Blood perfusion analysis by laser Doppler imaging in DF-521-administered mice vs. control mice.
(a) The representative pictures of laser Doppler imaging in each mouse. The yellow or white square shows the region of interest to measure flux intensity (arbitrary unit) indicating blood perfusion in the ischemic or healthy toe. (b) The line graph shows the blood perfusion ratio of the ischemic hindlimb vs. healthy hindlimb in each group as mean ± SD. *P < 0.05, n = 10.
Fig 7.
Histological features of ATMs in ischemic hindlimbs.

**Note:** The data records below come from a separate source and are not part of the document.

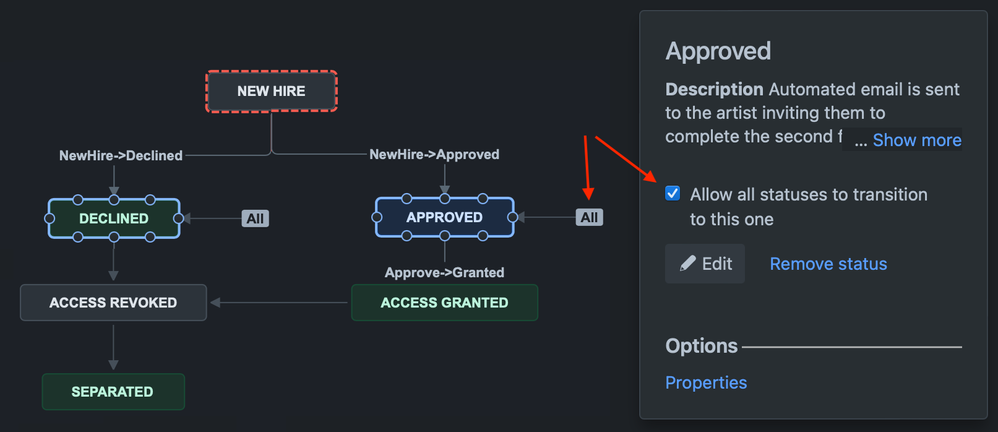Select the SEPARATED status node
Viewport: 998px width, 432px height.
113,391
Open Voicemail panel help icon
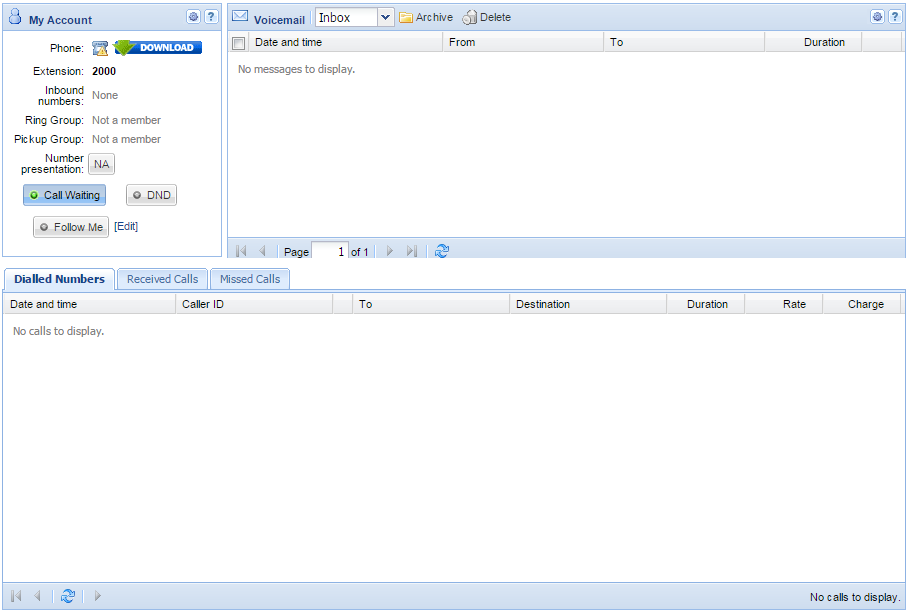 pos(895,17)

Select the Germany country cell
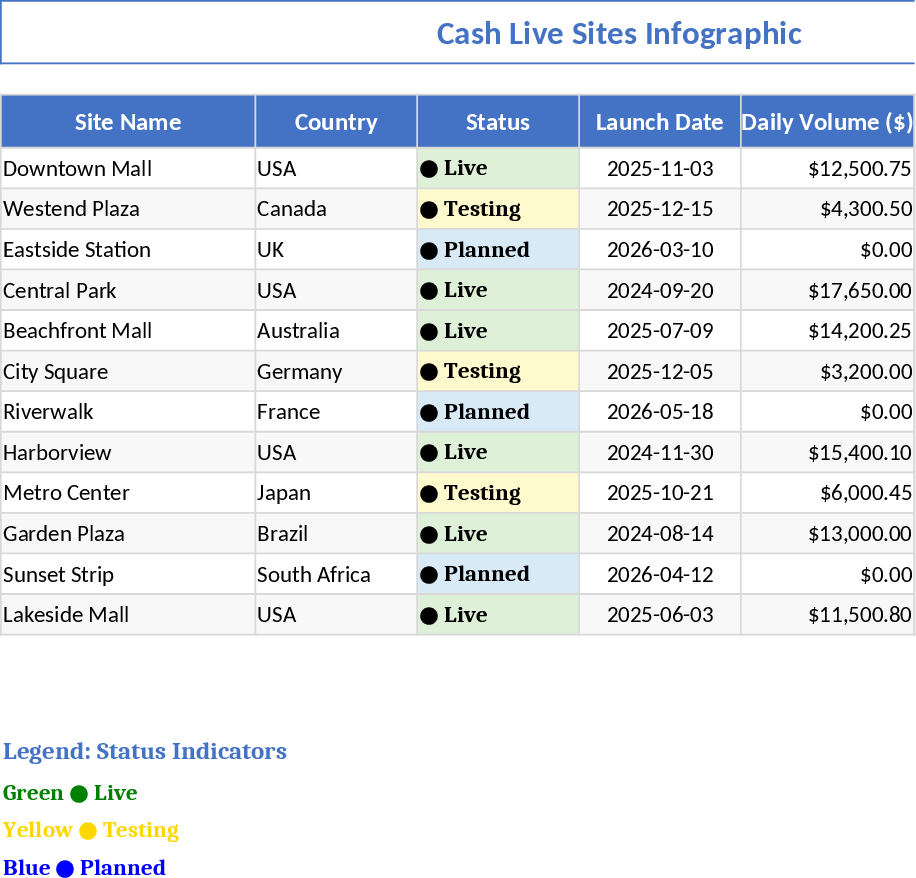click(336, 372)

(a) The images are the features of myofibers in ischemic ATMs on day 14 post ischemia. Scale bar = 200 μm. The bar graphs show the area per myofiber (μm2) (b), the number of myofibers (c) and the distribution of immature and mature myofibers (%) (d) per square millimeter in the tissue cross section as mean ± SD. **P < 0.01, ***P < 0.001, n = 7.